Thriller movies typically have characters that make boneheaded decisions leaving the audience moaning and even yelling at the screen out of frustration, it’s to be expected. Honestly, without some level of ineptitude, a lot of these films wouldn’t be able to keep trucking along. However, there is only so much you can take and Denis Quaid’s potential victims in The Intruder constantly toe the line on acceptable stupidity and, at times, disregard it with reckless abandon. The Intruder wastes a strong performance by Quaid – there are times when his grin and facial expressions just make your skin crawl. There’s a specific scene about halfway through with Quaid looking into a handheld mirror that will be burned into my memory. We also see the other end of the spectrum when we get a 'Here's Johnny' scene that I hope was meant to be an homage to The Shining, but homage or not, just seemed silly and out of place quickly drawing a laugh from the audience.
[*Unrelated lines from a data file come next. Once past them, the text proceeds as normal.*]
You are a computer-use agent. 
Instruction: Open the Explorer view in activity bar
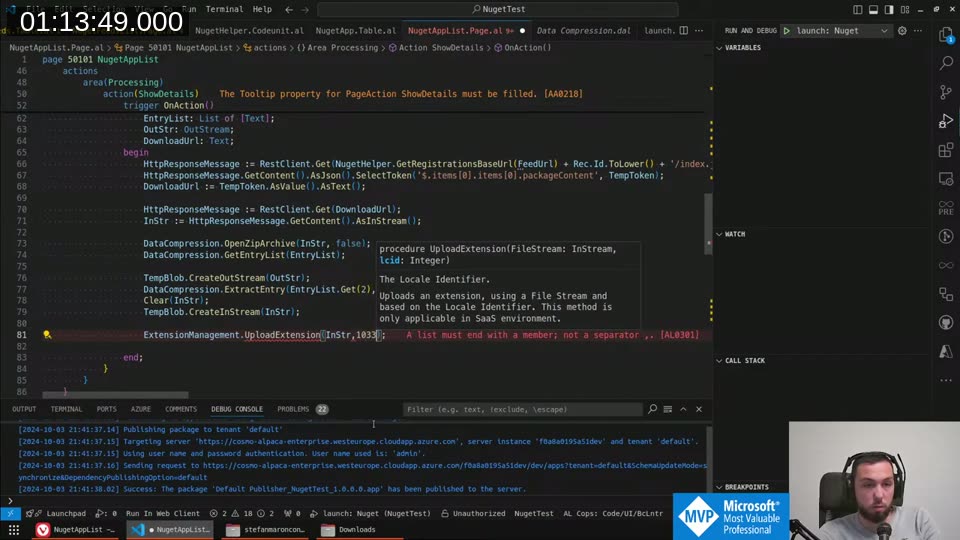coord(946,35)
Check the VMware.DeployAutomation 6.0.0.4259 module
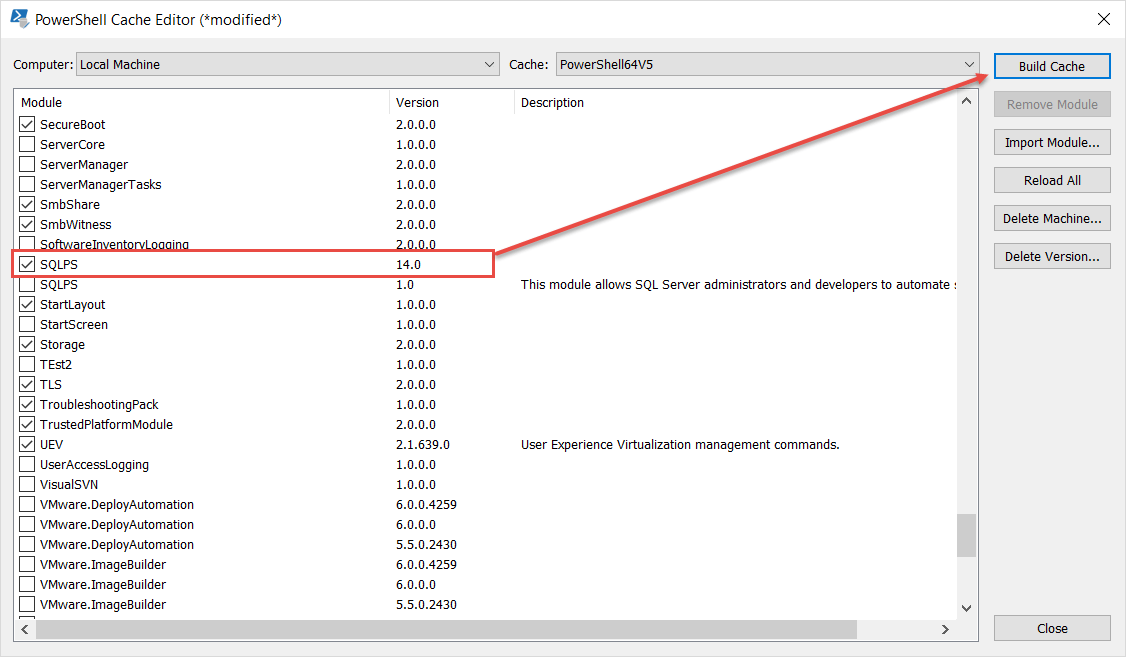The image size is (1126, 657). [x=26, y=504]
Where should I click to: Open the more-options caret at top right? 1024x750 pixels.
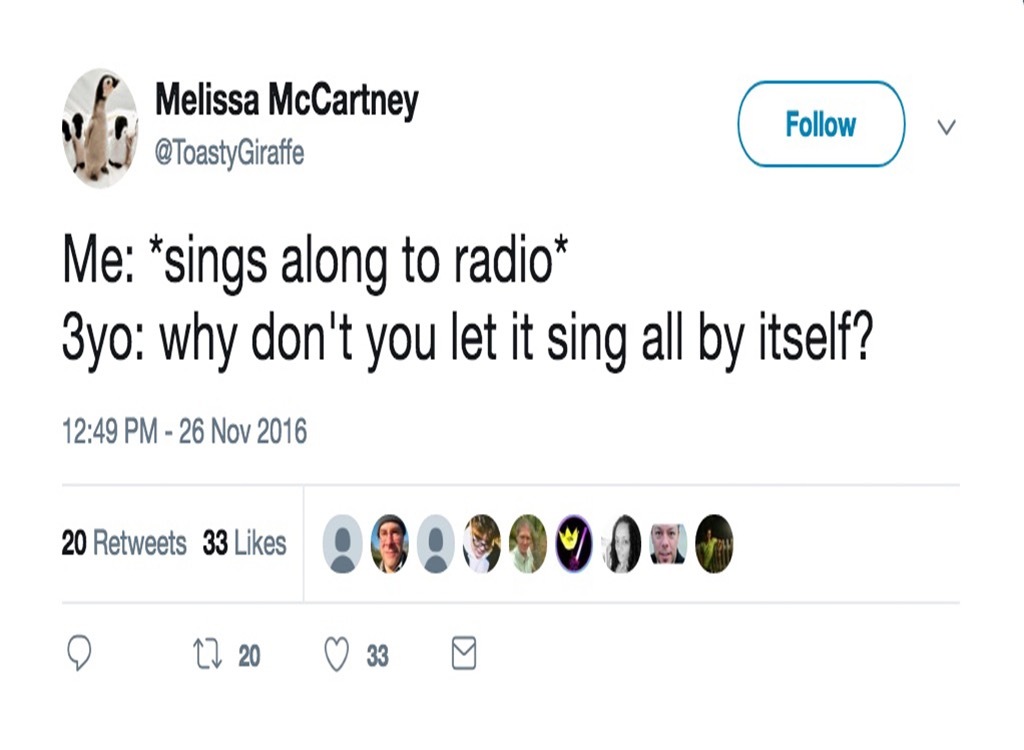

Aside from some brief moments, The Intruder doesn’t offer anything novel or noteworthy. It is decently entertaining, albeit at times frustrating, 90 minutes that wouldn’t be a complete waste of time as a Netflix view down the line. Director Deon Taylor does provide some unique shots, unfortunately, most are in the trailers for the film, and David Loughery’s script has some decent lines – but overall The Intruder does not have too much going for it. Ealy, Taylor, and Loughery are teaming up for another thriller – Fatale – and I’m interested to see if this group can avoid some of the pitfalls that plagued The Intruder.  The most important take away from the film may be that when you are buying a house, do a little vetting and a thorough home inspection…and of course never buy a house from Dennis Quaid.